Even if Rosewood had demonstrated that it would suffer a greater degree of injury without the stay than Debtor would suffer with a stay, Rosewood is unable to make a strong showing of success on the merits. The Court reaffirms its determination that Rosewood has breached the agreement for the purchase of Debtor’s assets and has breached the promissory note and security agreement executed in connection with the sale. Rosewood also has failed to comply with the terms of the Commonwealth lease which it assumed as part of the sale.

The final issue to be addressed by the Court is whether the granting of the stay would serve the public interest. Although the public interest would be greatly served by the renewed operation of a hospital at the Philipsburg facility, I fail to see how the issuance of a stay furthers that objective.

For the reasons set forth above, an order will be entered denying Defendants’ Motion.

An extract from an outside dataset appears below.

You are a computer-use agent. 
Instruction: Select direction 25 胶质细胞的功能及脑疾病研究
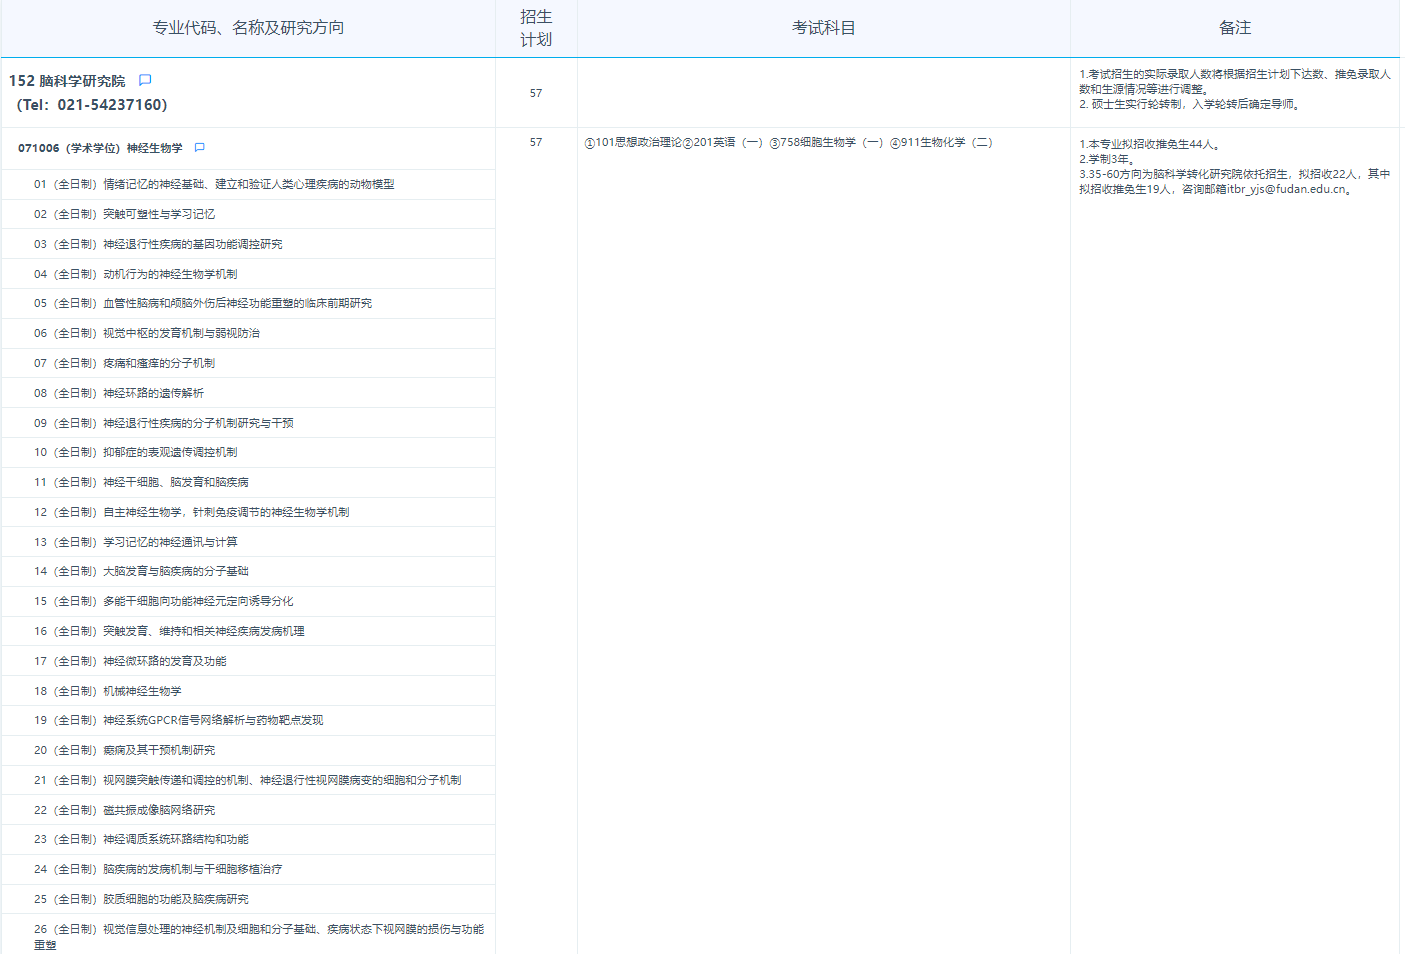coord(141,899)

[1] Defendants’ motion requesting a stay was filed on April 24, 2008 and the court conducted a telephone hearing with counsel for Defendants, for Debtor and for the Unsecured Creditors’ Committee. Counsel for the Commonwealth of Pennsylvania, Department of General Services was not available.
[2] Although Mid-State Medical, Dr. Adams’s private medical practice, will be inconvenienced by being forced from the facility, the agreement to sublet a portion of the facility to Mid-State violates the express terms of the Commonwealth lease.